━━ Data in this exercise
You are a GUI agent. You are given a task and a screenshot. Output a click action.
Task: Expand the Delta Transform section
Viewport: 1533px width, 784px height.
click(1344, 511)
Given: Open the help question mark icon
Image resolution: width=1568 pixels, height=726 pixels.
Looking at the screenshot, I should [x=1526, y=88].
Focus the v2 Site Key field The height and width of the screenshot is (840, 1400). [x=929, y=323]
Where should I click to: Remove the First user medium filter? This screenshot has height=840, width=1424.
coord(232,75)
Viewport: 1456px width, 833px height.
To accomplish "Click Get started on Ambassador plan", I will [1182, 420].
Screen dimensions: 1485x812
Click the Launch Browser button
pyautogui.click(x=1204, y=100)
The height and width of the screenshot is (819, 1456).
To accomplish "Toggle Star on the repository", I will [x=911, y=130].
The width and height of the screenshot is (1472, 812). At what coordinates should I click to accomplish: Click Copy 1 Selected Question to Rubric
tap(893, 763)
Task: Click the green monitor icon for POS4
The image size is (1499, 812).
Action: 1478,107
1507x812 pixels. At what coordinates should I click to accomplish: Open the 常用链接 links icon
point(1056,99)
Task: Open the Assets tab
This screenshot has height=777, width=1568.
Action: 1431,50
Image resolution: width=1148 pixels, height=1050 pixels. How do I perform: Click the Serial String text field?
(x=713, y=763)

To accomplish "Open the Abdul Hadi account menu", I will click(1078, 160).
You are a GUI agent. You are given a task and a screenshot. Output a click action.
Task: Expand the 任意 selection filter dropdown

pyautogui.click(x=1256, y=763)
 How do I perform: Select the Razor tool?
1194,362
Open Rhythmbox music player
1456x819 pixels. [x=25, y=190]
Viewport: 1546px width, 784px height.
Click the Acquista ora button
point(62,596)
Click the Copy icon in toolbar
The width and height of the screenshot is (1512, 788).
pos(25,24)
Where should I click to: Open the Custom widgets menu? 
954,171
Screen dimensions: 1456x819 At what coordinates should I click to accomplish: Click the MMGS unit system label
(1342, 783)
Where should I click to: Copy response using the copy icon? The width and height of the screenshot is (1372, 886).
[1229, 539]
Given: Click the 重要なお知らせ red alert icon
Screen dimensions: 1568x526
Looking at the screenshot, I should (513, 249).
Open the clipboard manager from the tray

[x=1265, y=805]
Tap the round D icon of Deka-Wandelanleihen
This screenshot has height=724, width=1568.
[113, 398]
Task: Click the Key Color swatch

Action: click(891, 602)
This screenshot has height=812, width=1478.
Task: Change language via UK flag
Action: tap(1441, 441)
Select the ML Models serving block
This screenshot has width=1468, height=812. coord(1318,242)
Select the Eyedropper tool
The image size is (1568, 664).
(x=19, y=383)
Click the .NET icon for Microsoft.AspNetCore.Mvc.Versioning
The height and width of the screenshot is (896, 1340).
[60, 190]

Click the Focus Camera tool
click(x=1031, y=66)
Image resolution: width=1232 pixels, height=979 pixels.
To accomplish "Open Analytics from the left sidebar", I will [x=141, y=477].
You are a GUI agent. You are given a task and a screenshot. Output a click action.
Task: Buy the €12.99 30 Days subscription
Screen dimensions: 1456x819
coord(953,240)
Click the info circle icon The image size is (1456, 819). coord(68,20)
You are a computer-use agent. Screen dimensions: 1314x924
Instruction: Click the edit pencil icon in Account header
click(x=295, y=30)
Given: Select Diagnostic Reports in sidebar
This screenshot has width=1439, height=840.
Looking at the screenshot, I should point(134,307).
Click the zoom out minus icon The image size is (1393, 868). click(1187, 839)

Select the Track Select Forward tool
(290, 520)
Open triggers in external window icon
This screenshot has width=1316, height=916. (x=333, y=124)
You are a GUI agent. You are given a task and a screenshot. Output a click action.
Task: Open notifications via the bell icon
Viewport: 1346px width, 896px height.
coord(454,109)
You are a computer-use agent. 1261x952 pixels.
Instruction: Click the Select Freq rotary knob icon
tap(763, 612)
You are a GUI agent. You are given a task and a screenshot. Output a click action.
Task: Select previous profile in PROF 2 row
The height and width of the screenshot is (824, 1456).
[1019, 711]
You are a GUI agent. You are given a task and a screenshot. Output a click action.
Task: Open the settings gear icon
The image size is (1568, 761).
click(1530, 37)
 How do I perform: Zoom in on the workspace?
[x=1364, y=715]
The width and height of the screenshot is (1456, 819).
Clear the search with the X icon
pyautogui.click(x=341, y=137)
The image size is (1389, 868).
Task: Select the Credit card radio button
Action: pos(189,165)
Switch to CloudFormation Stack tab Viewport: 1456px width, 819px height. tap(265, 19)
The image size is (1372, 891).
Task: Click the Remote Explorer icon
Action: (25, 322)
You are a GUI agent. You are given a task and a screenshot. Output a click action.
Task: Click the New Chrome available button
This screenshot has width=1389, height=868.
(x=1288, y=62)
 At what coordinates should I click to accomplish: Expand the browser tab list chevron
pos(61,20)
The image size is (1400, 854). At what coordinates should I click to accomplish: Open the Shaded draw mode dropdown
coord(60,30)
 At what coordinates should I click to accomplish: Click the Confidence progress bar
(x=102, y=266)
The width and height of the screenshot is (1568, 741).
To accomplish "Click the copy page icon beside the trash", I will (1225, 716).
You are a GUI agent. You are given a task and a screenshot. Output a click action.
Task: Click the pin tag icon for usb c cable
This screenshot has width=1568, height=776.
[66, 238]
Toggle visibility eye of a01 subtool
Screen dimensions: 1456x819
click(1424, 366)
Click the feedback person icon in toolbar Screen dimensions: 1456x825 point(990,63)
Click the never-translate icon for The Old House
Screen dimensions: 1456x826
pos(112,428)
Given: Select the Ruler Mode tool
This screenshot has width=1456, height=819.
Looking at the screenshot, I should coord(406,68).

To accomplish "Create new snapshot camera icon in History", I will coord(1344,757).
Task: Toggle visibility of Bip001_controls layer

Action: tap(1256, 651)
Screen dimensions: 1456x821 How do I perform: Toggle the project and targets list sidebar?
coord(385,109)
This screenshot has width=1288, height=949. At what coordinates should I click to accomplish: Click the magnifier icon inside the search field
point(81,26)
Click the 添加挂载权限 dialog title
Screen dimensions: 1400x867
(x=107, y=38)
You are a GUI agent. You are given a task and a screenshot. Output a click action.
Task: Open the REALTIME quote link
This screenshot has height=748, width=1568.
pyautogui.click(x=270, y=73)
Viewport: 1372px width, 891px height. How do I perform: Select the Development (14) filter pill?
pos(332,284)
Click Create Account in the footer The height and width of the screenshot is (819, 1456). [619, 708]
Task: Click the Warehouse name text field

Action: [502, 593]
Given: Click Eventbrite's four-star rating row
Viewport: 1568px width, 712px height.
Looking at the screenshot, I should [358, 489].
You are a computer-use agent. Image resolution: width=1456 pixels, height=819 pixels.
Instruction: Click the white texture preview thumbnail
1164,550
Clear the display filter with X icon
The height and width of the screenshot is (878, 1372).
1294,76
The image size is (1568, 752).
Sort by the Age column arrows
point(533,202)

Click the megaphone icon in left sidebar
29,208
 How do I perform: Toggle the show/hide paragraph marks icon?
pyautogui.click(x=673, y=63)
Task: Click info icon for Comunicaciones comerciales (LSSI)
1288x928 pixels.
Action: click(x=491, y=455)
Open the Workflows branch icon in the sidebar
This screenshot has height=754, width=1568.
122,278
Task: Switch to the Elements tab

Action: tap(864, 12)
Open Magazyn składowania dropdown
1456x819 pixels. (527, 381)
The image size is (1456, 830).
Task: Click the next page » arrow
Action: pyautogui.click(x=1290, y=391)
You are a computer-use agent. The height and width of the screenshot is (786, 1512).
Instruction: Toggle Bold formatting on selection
━━━━
* What you have to do
Provide the number of lines in the records above that contain the word "Create", with no additional words.

* Answer to the exercise
2